-- Assigned task --
What needs transcribing is the line with "Task: Click the red color swatch" and every line after it to the end of the records, exactly and alone, with no pictures.

-- The data --
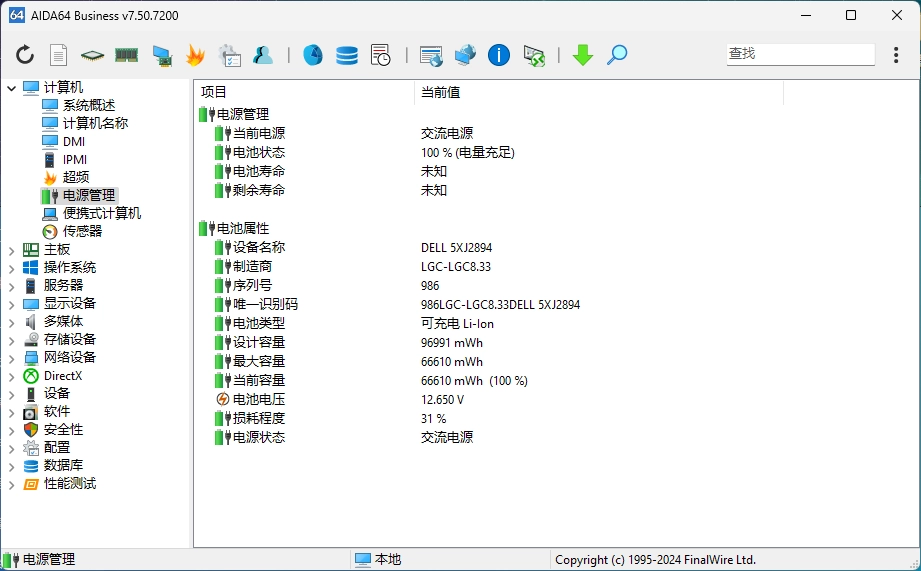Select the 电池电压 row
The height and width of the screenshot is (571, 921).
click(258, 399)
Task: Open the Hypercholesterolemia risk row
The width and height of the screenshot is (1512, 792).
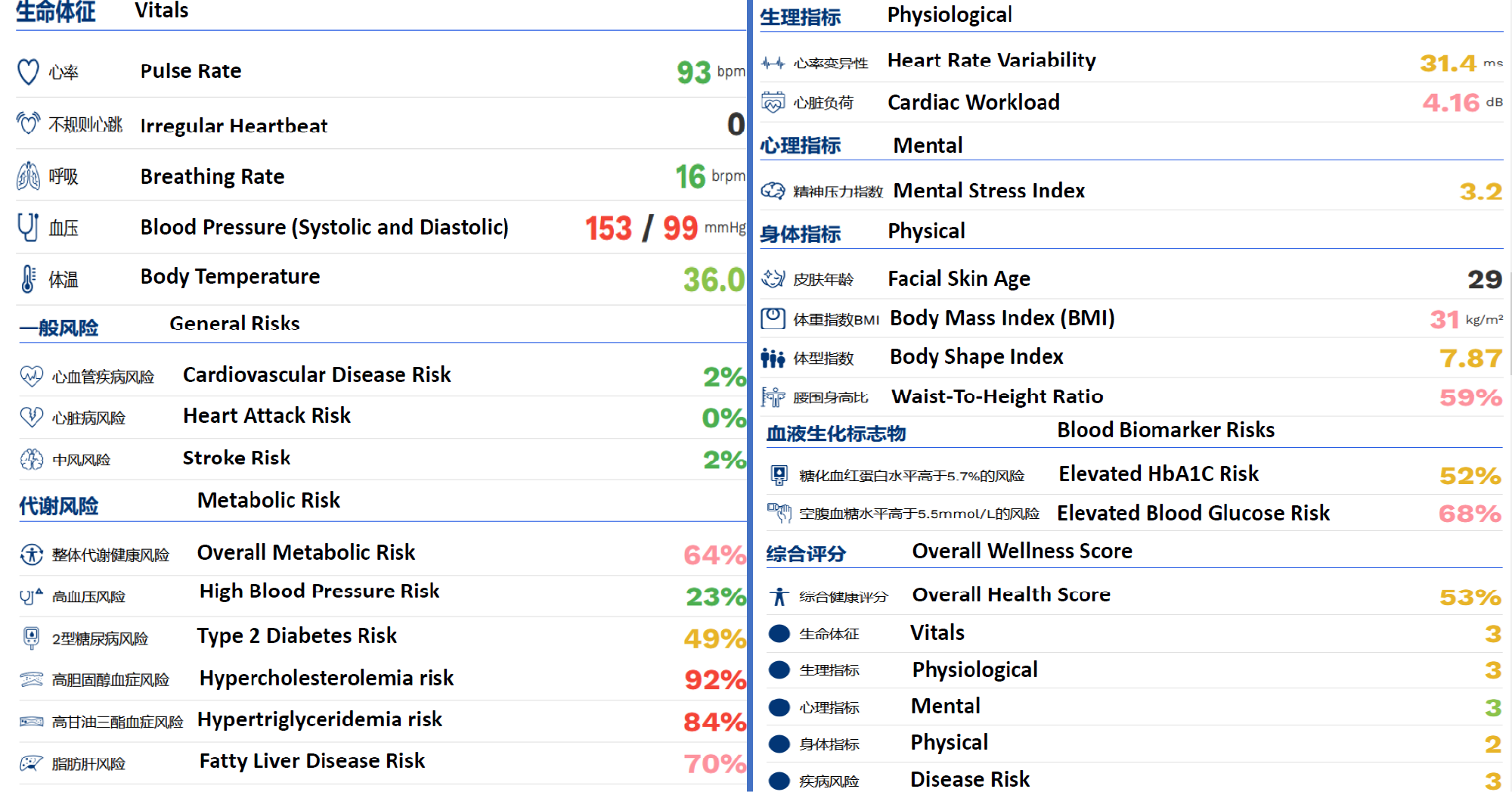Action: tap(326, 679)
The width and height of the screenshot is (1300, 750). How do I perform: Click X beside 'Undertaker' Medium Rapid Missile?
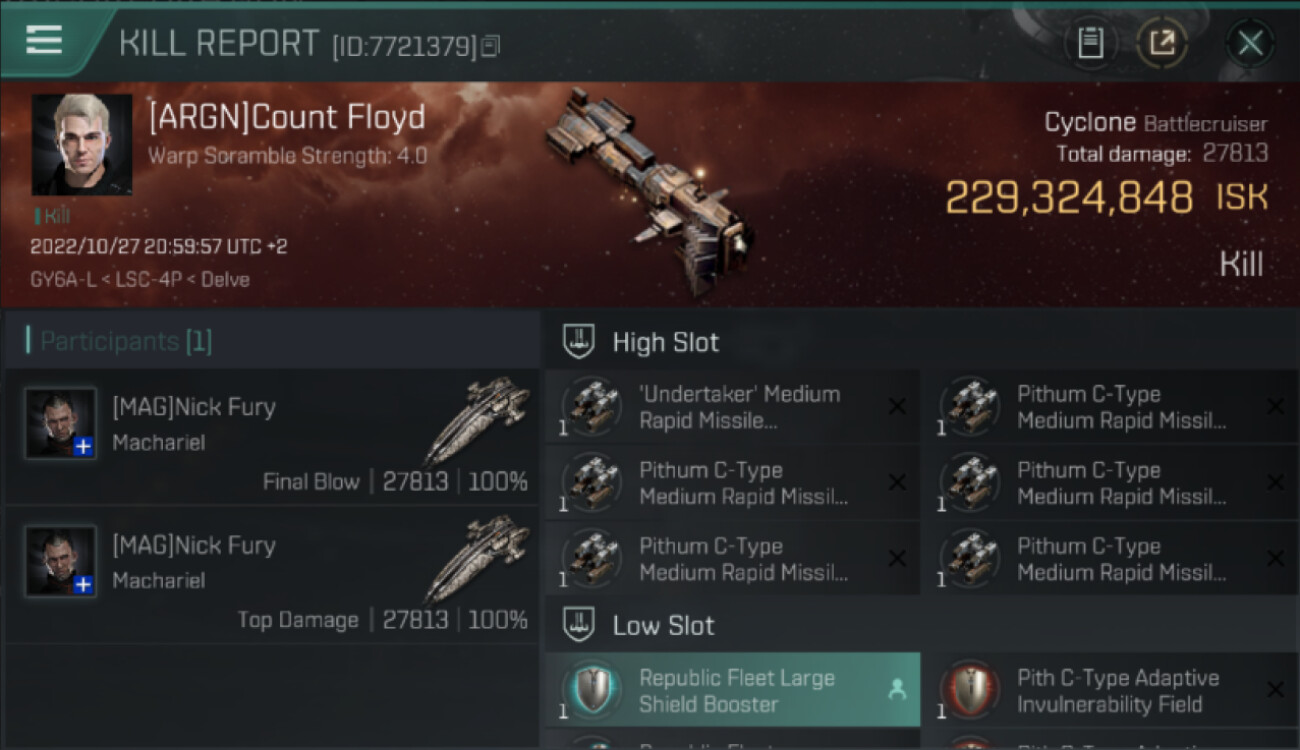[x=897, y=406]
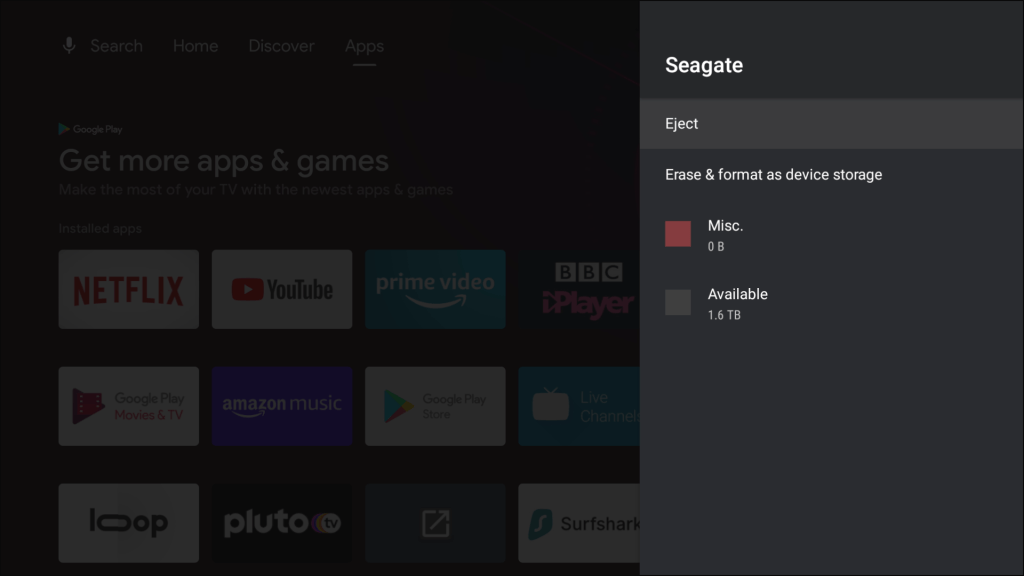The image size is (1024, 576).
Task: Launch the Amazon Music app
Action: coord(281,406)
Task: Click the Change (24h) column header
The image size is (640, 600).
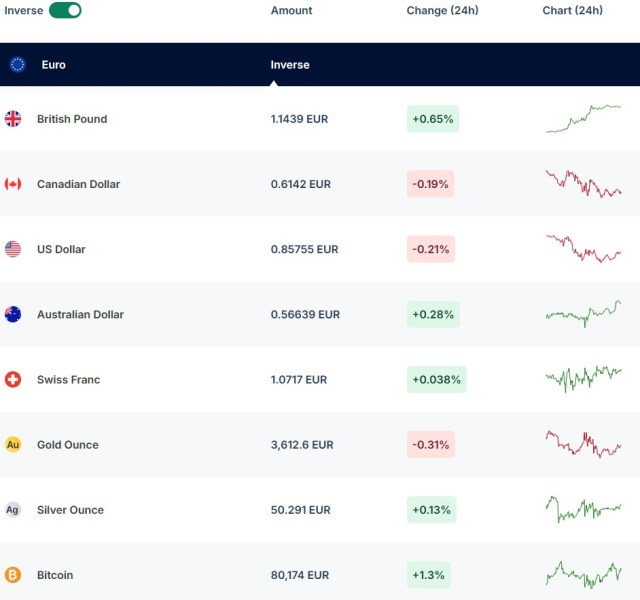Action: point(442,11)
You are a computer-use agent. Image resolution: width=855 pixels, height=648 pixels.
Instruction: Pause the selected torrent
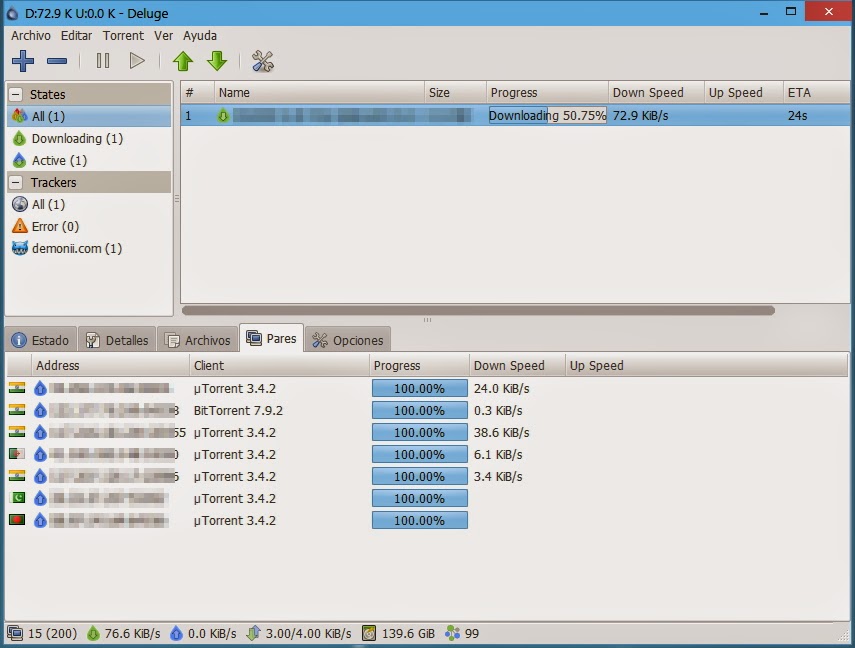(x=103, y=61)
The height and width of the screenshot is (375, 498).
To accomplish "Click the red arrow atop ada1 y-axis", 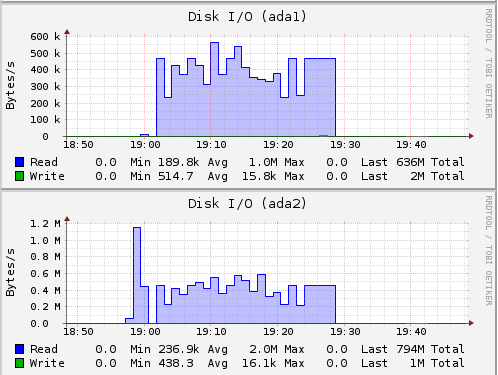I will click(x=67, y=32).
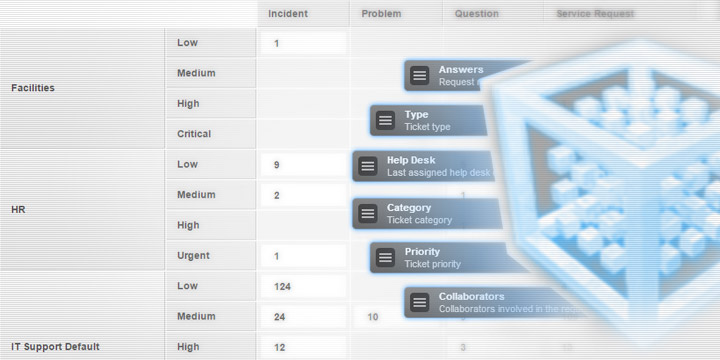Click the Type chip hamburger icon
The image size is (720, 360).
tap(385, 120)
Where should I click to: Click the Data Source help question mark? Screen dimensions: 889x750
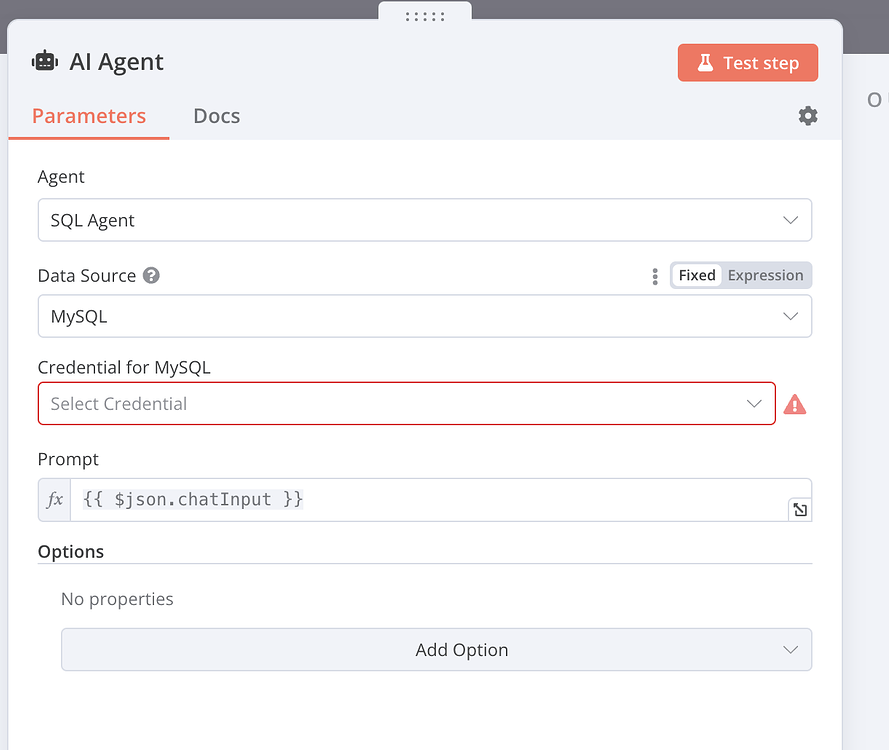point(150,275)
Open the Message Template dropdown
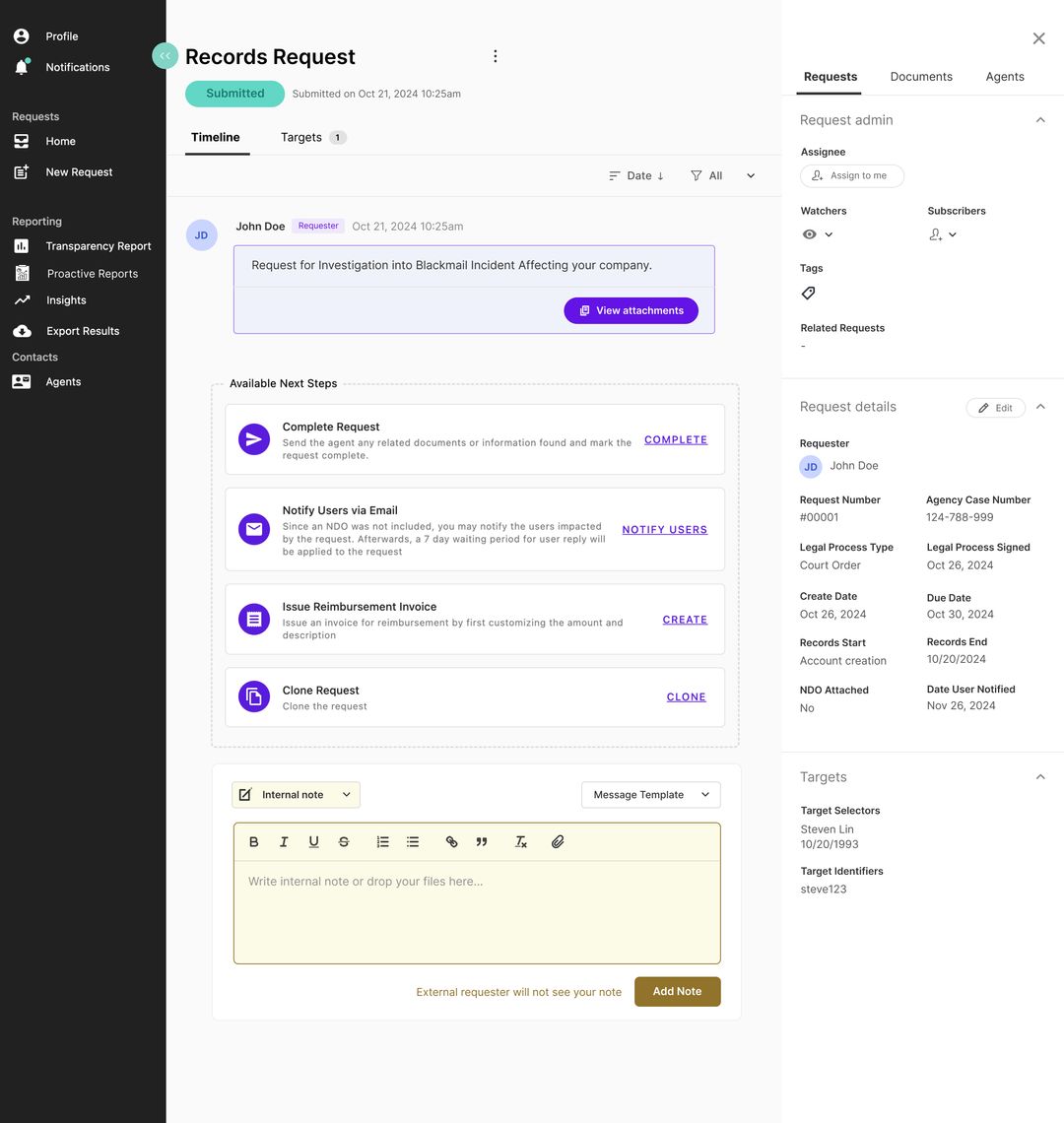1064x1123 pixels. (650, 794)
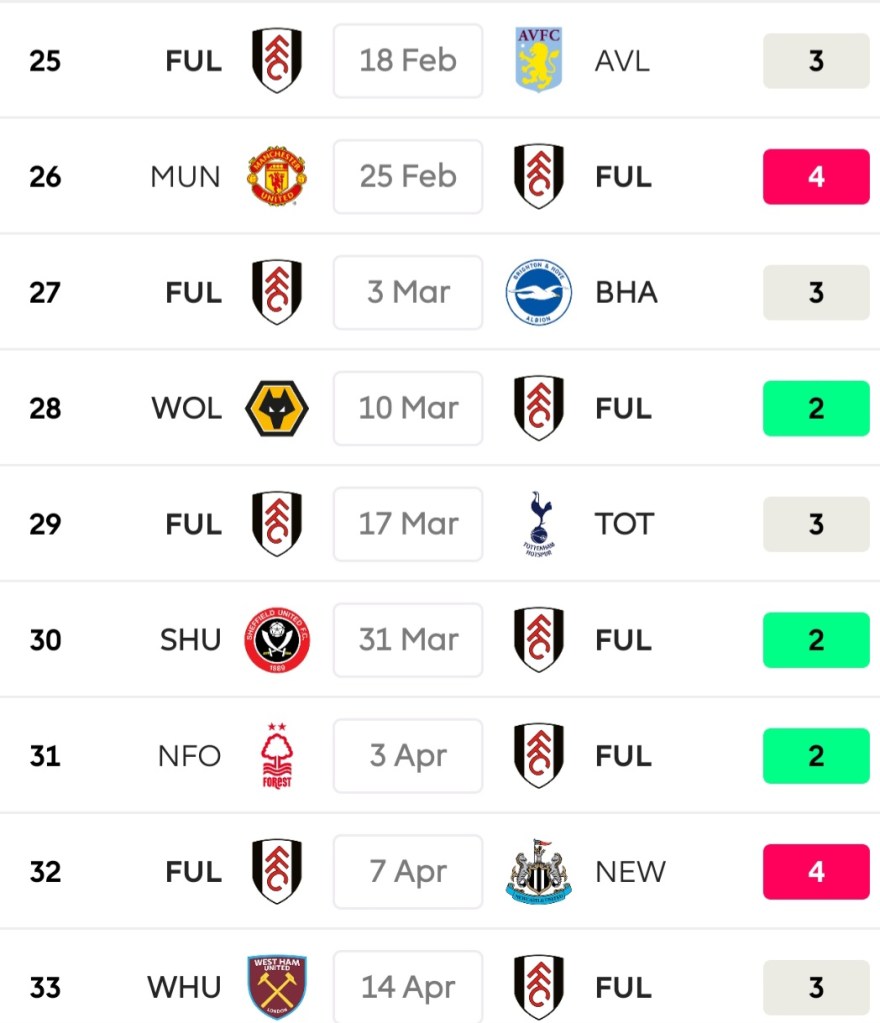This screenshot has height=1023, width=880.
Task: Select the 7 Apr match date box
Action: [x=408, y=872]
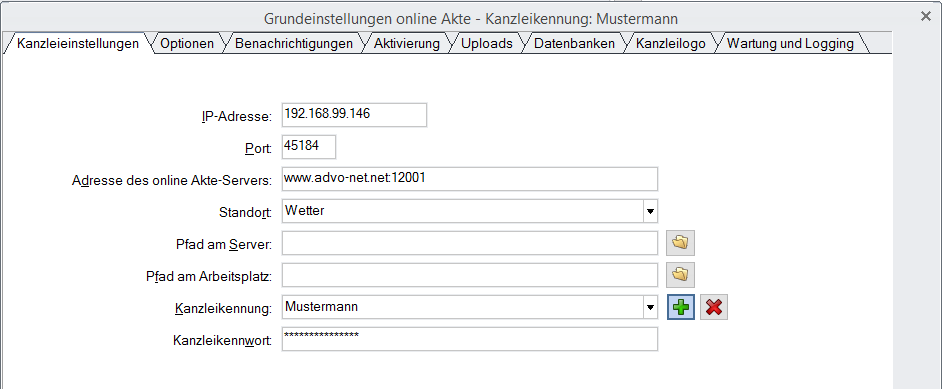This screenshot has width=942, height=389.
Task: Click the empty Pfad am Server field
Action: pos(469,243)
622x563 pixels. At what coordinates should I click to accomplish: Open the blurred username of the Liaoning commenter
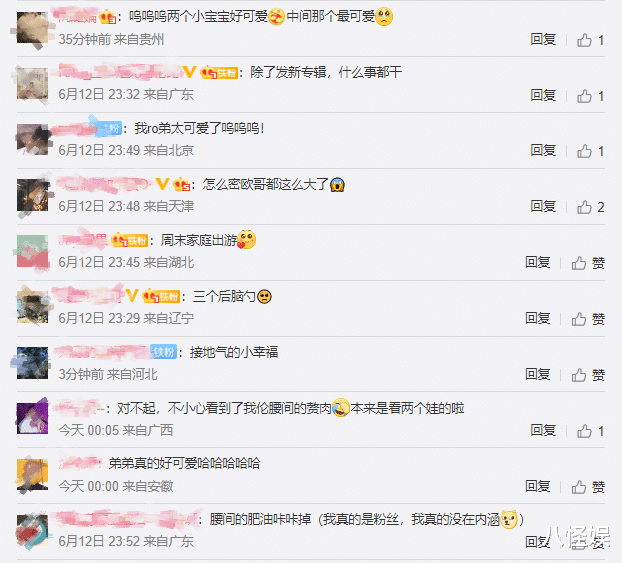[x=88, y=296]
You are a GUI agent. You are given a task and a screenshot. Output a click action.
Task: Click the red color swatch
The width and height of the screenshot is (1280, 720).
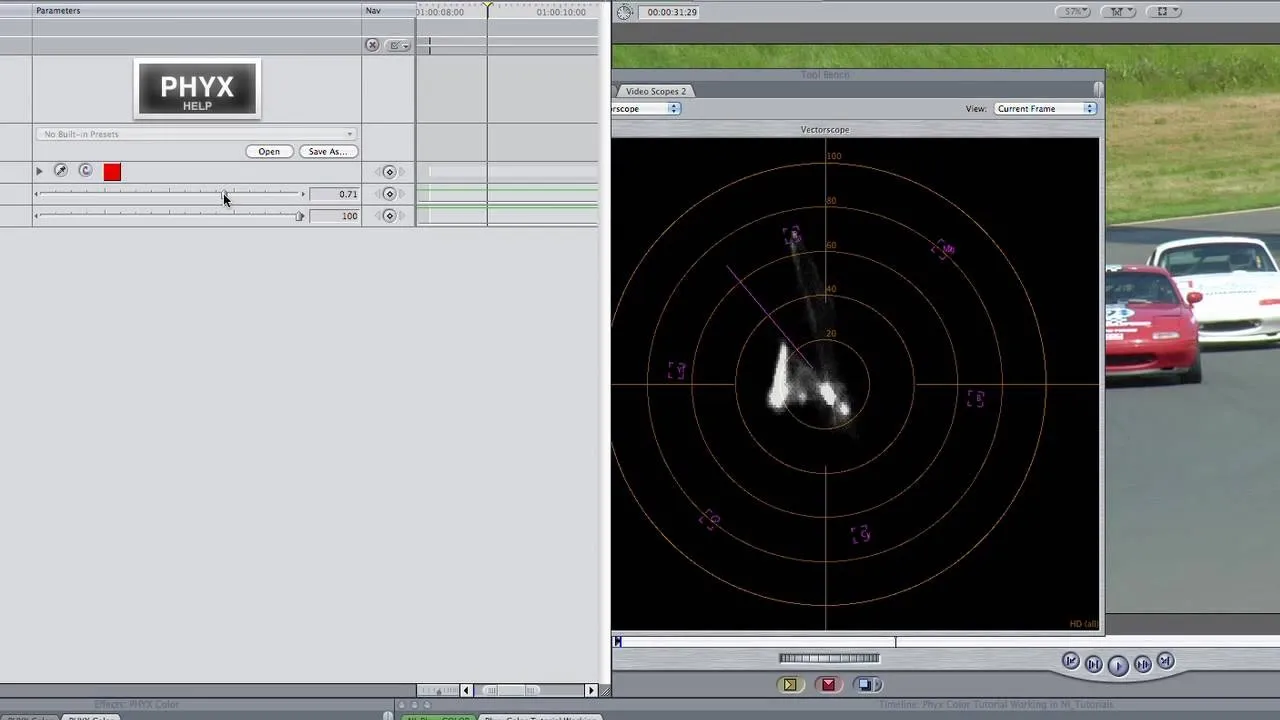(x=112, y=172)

-- Solution to the exercise --
Task: Click the red color swatch
The width and height of the screenshot is (1280, 720).
(x=112, y=172)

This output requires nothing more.